Here’s how we’re doing this:

•Developing a Hampshire Dementia Action Alliance, where organisations sign up to the National Dementia Declaration and create bespoke action plans.

•Creating dementia friendly high streets, where people with dementia and their carers can feel safe and understood.

•Helping to set up peer support groups, where there are gaps, to enable community engagement at every level.

•Raising awareness throughout the county to help those affected by, or interested in, dementia to gain the knowledge they need to make a difference.

•Establishing a network of Dementia Ambassadors who support the campaign in many ways and inspire others to get involved.

Dementia Friendly Hampshire is an initiative launched by Hampshire County Council, the five NHS clinical commissioning groups and Andover Mind, one of the County’s leading mental health and wellbeing charities. Everyone is working to help people to live well with dementia.

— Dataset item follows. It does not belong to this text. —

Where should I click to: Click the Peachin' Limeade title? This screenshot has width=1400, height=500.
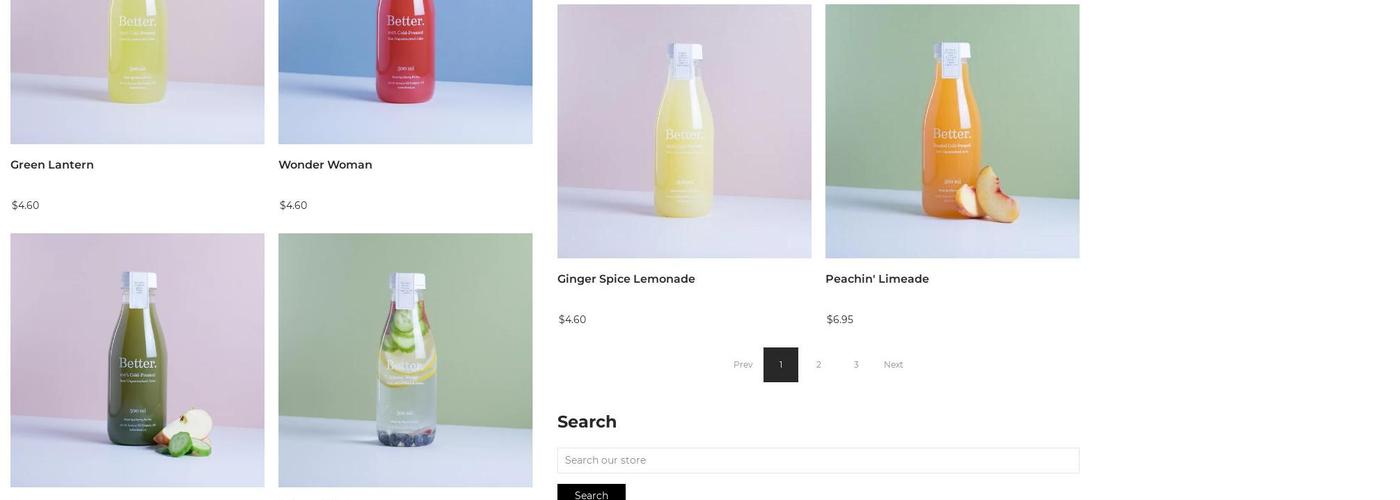point(877,279)
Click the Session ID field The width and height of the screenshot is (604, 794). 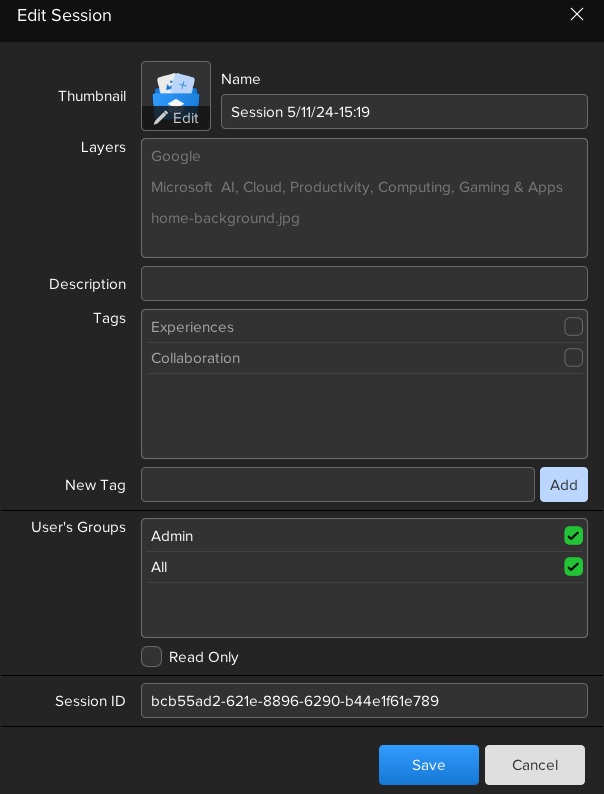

What will be the outcome? What do you mean by ‘living well with dementia’?

If people around them are understanding, patient and supportive, many people with dementia will be able to live independently for longer, with an improved quality of life. They will feel positive, included, empowered and engaged in the daily life that we take for granted. With the Hampshire community's support, people with dementia can feel safe, confident and find their way around. They will be able to carry on doing the things they enjoy, and need, to do, keep in touch with friends and family and find people who feel the same. In short, to continue to feel valued and a part of the community.